* Work instruction *
From the data below, copy each line that includes the word "accomplish".

* Stored items from a collection *
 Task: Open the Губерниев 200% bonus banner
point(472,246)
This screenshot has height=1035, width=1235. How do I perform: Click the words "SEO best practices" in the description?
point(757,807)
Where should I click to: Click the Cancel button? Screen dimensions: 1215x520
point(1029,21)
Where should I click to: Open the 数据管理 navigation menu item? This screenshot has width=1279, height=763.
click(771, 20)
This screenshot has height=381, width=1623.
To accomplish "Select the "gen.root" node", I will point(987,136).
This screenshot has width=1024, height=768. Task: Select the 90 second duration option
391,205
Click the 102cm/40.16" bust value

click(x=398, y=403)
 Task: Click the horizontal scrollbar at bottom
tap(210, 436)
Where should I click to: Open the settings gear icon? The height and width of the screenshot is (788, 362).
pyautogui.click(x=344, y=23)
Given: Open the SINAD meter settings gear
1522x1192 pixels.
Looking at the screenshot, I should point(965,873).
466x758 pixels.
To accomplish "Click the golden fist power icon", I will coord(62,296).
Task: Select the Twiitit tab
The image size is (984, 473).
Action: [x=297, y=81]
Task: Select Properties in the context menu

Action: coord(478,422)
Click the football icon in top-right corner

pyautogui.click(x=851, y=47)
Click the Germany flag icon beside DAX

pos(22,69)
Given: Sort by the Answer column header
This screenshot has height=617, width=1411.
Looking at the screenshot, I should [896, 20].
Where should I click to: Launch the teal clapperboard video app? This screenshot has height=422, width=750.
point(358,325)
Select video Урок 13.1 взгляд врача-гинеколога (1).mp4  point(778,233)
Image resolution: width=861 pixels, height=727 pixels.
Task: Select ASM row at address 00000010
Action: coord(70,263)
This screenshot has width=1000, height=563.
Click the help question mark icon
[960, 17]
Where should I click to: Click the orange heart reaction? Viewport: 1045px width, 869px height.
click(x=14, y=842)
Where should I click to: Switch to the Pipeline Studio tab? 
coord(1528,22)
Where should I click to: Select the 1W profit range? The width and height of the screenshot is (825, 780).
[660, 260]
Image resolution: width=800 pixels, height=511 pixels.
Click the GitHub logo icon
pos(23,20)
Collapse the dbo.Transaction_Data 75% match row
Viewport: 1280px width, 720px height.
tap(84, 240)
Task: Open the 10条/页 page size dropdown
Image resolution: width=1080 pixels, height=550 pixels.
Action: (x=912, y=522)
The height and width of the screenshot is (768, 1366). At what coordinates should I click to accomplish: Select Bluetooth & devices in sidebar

* Answer to the problem *
To accomplish "Select the "gen.root" node", I will point(987,136).
To accomplish "Click the golden fist power icon", I will coord(62,296).
The height and width of the screenshot is (768, 1366). At what coordinates should I click to accomplish: Select Bluetooth & devices in sidebar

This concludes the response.